Leaders at the project applied to extend their site in Waverley Terrace, which is owned by Hartlepool Borough Council.
Labour councillor Robbie Payne, portfolio holder for finance and procurement, agreed to hand over the empty land rent-free for three years at a recent meeting.
The expansion - which is subject to planning permission - will also help tackle a fly-tipping problem in the area.
As part of the deal, the Waverley Allotments Project will be responsible for repairs and running costs for the three-year period.
Coun Payne described it as a “brilliant” scheme, which would bring unused land back into use.
A range of people use the site including people with learning disabilities, adults with a history of substance misuse, offenders and those at risk of offending.

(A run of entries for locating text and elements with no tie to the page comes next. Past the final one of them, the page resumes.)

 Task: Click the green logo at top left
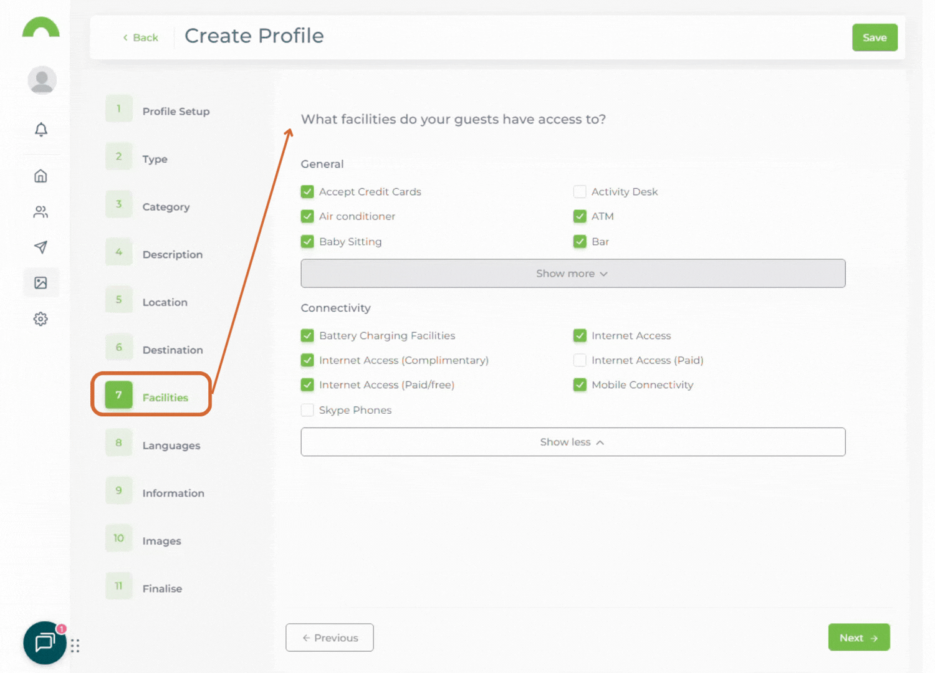coord(41,29)
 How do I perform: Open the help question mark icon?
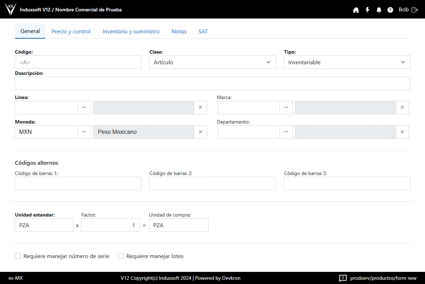click(x=390, y=10)
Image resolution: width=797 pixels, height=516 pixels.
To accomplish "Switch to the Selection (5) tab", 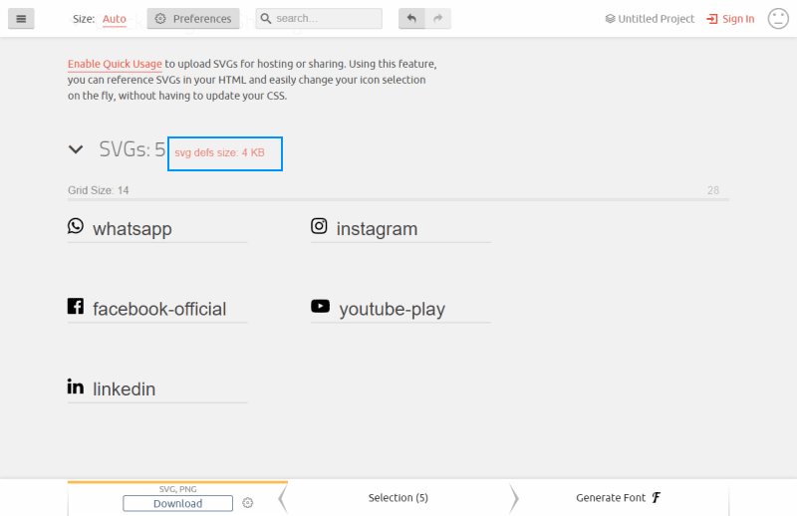I will (x=398, y=497).
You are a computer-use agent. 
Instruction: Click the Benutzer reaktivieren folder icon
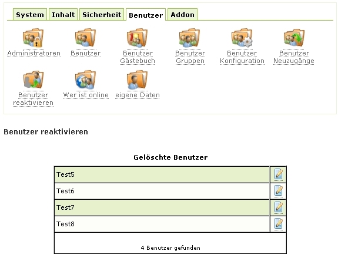(x=34, y=80)
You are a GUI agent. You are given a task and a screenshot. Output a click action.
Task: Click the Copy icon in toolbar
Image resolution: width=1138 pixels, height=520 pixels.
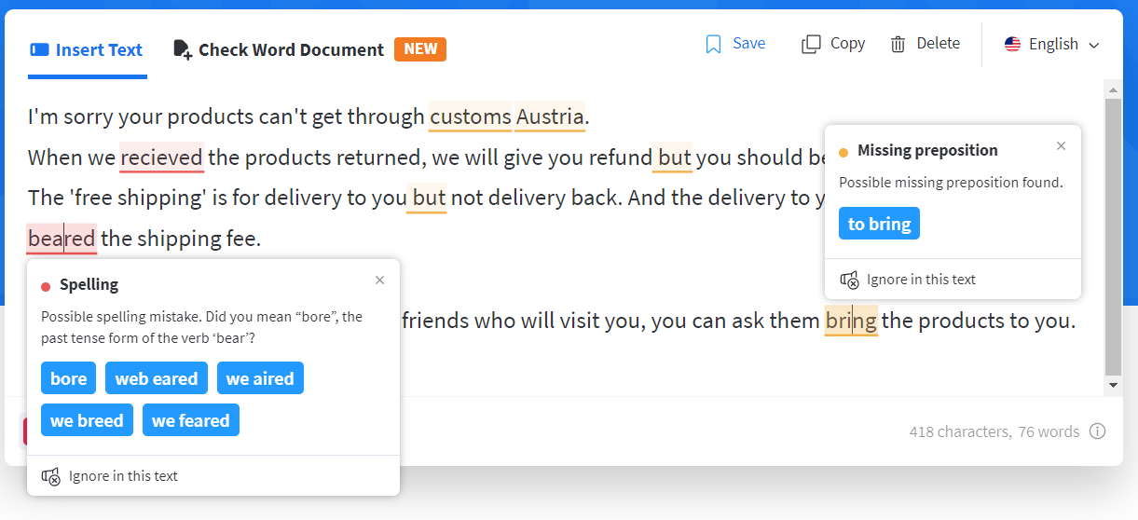pyautogui.click(x=811, y=44)
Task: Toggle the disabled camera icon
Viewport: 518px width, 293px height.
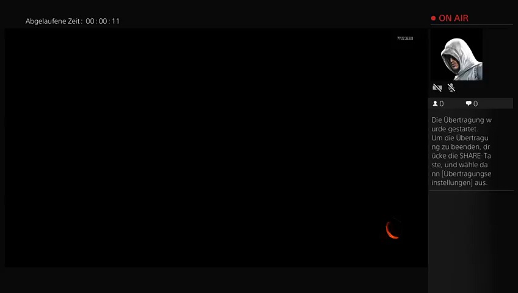Action: pos(437,88)
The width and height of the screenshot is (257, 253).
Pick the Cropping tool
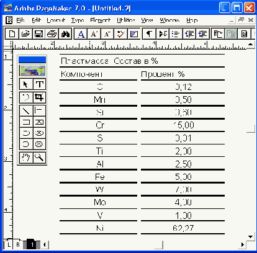(x=39, y=97)
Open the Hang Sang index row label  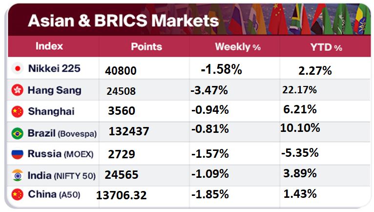pyautogui.click(x=55, y=90)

The allotment land which the project is looking to extend on to is currently empty and council officers say it is a target for fly-tipping.
Coun Payne said he was also impressed that the project had managed to secure a range of funding.
Project leaders have secured funding including £16,000 from the Crime and Disorder Partnership for fencing, £1,500 from Pride of Hartlepool, £30,000 from the adult and community service for green house and infrastructure works and £10,000 from NHS Hartlepool.
It has also been awarded £3,000 from Hartlepool Learning Disability Partnership Board for tools and equipment and £10,000 from Communities Health Funding Grant for compost toilets.
The project’s current site is about 1.25 acres.
Ahead of the meeting, talks had taken place between the park and countryside section that control the council’s allotments within the town and it was fully behind the project.